● Provided records
(begin)

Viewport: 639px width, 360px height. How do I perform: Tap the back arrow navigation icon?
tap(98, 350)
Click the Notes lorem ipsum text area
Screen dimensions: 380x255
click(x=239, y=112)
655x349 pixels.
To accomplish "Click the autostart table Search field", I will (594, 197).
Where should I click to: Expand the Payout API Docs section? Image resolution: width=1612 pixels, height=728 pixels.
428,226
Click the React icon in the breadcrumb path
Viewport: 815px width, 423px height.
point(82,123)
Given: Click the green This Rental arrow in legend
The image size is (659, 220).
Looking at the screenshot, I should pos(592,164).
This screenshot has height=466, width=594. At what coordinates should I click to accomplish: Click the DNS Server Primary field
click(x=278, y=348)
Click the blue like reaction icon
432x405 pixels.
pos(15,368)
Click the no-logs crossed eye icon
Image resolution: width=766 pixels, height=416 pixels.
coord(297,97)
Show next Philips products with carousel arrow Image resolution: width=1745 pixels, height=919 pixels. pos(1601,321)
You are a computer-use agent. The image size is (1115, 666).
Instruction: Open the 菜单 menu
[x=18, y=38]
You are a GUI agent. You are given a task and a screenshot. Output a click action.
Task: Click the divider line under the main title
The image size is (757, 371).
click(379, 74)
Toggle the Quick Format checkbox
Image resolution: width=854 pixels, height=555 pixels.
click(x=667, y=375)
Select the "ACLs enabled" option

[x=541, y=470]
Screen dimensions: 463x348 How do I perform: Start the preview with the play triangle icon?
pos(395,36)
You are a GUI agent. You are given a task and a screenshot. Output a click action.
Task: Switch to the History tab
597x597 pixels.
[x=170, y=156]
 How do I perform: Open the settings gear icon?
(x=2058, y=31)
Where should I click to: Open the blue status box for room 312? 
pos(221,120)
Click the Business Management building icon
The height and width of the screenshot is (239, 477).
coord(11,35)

(end)

● Requirements
Please present the material above as a numbered list, one line per item, and leave out any blank lines.

● Full response
1. Viewport: 639px width, 360px height. How do I perform: Tap the back arrow navigation icon?
2. tap(98, 350)
3. Click the Notes lorem ipsum text area
4. Screen dimensions: 380x255
5. click(x=239, y=112)
6. 655x349 pixels.
7. To accomplish "Click the autostart table Search field", I will (594, 197).
8. Where should I click to: Expand the Payout API Docs section? Image resolution: width=1612 pixels, height=728 pixels.
9. 428,226
10. Click the React icon in the breadcrumb path
11. Viewport: 815px width, 423px height.
12. point(82,123)
13. Given: Click the green This Rental arrow in legend
14. The image size is (659, 220).
15. Looking at the screenshot, I should pos(592,164).
16. This screenshot has height=466, width=594. At what coordinates should I click to accomplish: Click the DNS Server Primary field
17. click(x=278, y=348)
18. Click the blue like reaction icon
19. 432x405 pixels.
20. pos(15,368)
21. Click the no-logs crossed eye icon
22. Image resolution: width=766 pixels, height=416 pixels.
23. coord(297,97)
24. Show next Philips products with carousel arrow Image resolution: width=1745 pixels, height=919 pixels. pos(1601,321)
25. You are a computer-use agent. The image size is (1115, 666).
26. Instruction: Open the 菜单 menu
27. [x=18, y=38]
28. You are a GUI agent. You are given a task and a screenshot. Output a click action.
29. Task: Click the divider line under the main title
30. The image size is (757, 371).
31. click(379, 74)
32. Toggle the Quick Format checkbox
33. Image resolution: width=854 pixels, height=555 pixels.
34. click(x=667, y=375)
35. Select the "ACLs enabled" option
36. [x=541, y=470]
37. Screen dimensions: 463x348 How do I perform: Start the preview with the play triangle icon?
38. pos(395,36)
39. You are a GUI agent. You are given a task and a screenshot. Output a click action.
40. Task: Switch to the History tab
41. 597x597 pixels.
42. [x=170, y=156]
43.  How do I perform: Open the settings gear icon?
44. (x=2058, y=31)
45. Where should I click to: Open the blue status box for room 312? 
46. pos(221,120)
47. Click the Business Management building icon
48. The height and width of the screenshot is (239, 477).
49. coord(11,35)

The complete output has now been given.